#### [Task statement]
Only the number is needed: how many lines of the records include "agent"?

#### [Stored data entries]
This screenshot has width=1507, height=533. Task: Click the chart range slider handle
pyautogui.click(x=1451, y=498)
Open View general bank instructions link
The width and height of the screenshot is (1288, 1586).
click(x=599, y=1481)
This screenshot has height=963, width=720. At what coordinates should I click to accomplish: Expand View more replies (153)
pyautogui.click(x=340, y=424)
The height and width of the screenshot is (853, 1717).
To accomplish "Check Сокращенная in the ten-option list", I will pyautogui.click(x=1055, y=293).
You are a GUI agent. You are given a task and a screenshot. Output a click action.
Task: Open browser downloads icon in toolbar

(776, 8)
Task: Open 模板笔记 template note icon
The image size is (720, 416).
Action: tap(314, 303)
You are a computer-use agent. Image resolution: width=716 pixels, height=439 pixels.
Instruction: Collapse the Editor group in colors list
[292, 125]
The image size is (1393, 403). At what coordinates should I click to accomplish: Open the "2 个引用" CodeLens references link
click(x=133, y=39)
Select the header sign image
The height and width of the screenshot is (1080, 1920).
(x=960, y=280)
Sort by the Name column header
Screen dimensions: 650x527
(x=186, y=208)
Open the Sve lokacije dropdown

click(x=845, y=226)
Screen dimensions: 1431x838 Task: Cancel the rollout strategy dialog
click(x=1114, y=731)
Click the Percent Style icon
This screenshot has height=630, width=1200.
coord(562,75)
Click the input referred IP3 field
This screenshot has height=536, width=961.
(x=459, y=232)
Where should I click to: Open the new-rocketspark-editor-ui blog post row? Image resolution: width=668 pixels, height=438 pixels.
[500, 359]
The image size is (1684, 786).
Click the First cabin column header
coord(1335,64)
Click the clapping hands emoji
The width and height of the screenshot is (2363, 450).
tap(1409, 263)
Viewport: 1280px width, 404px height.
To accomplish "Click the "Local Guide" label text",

#### [Exercise solution]
2